* INFORMATION SUPPLIED *
=== Section Start ===
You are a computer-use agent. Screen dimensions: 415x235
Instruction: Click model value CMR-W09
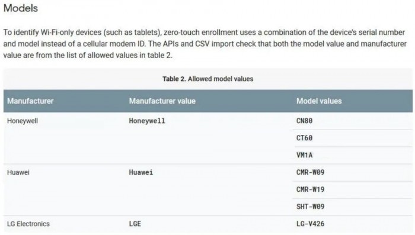(310, 172)
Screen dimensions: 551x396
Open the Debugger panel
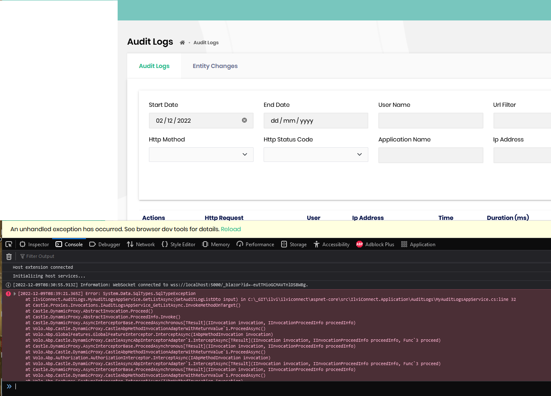pos(105,245)
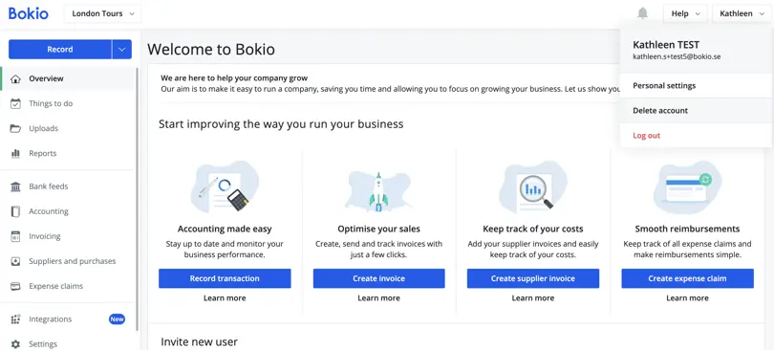Open the Help dropdown menu

pos(685,13)
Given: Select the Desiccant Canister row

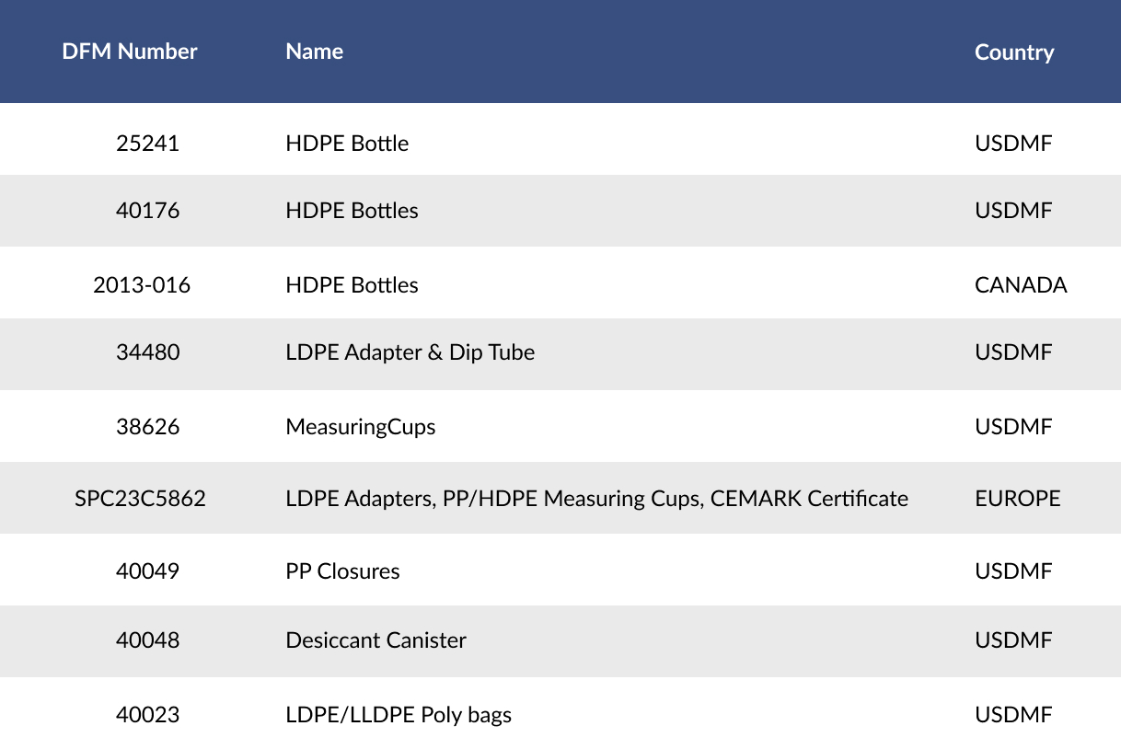Looking at the screenshot, I should click(561, 641).
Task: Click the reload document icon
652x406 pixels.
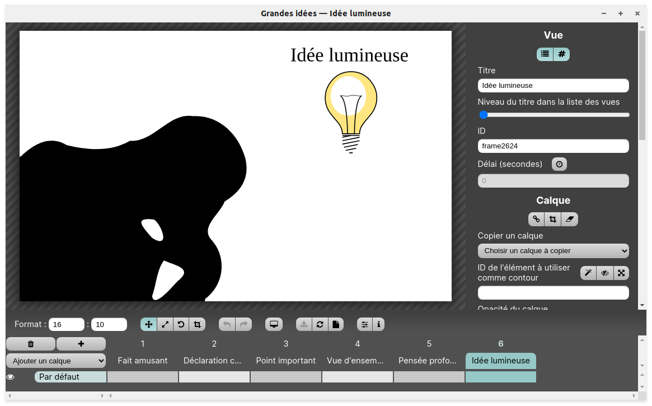Action: coord(320,324)
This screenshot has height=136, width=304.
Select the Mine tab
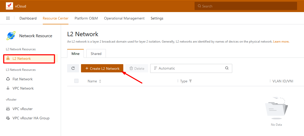75,54
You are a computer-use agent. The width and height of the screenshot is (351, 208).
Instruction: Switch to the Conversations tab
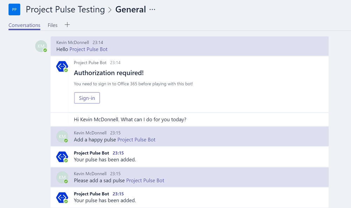24,25
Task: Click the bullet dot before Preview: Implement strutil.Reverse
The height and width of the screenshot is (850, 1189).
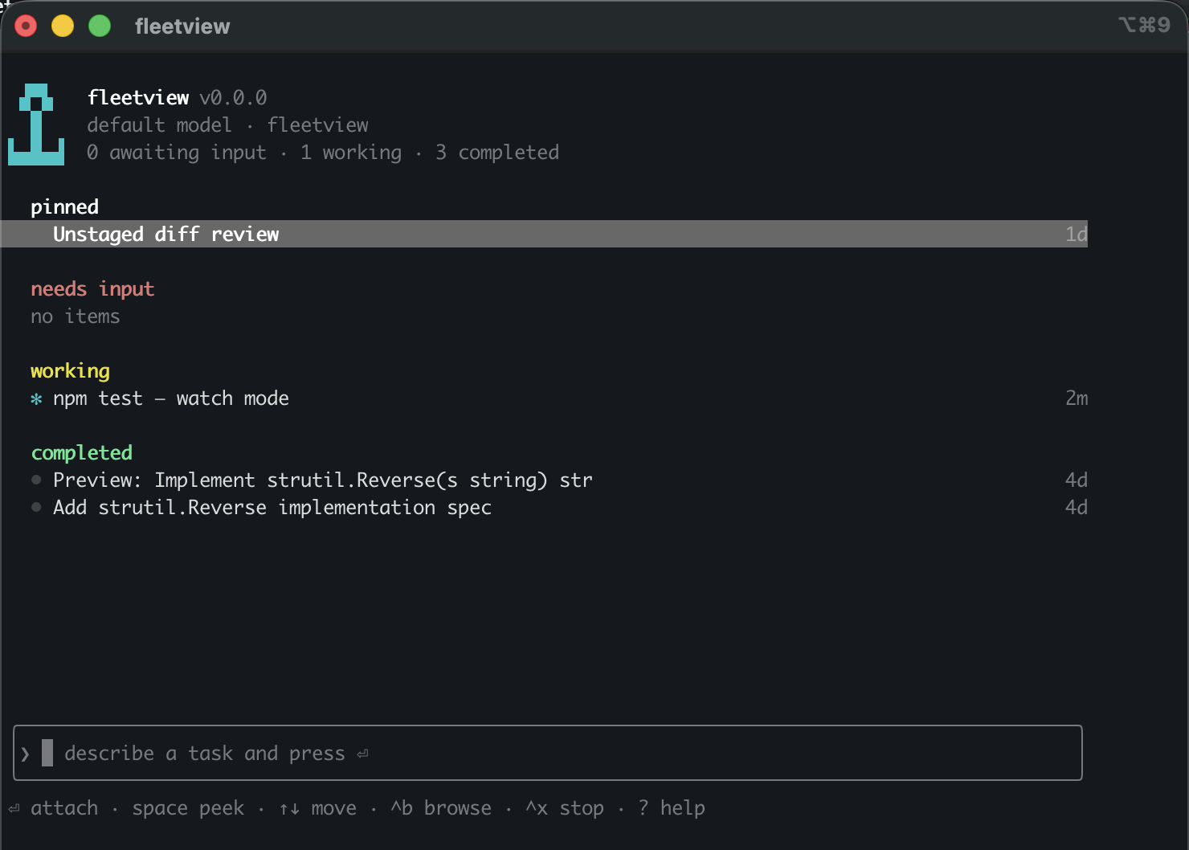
=== Section End ===
* GOAL OF THE EXERCISE *
Tell how many lines in the material contain the string "agent". Nothing but the number is needed.

* RESPONSE *
2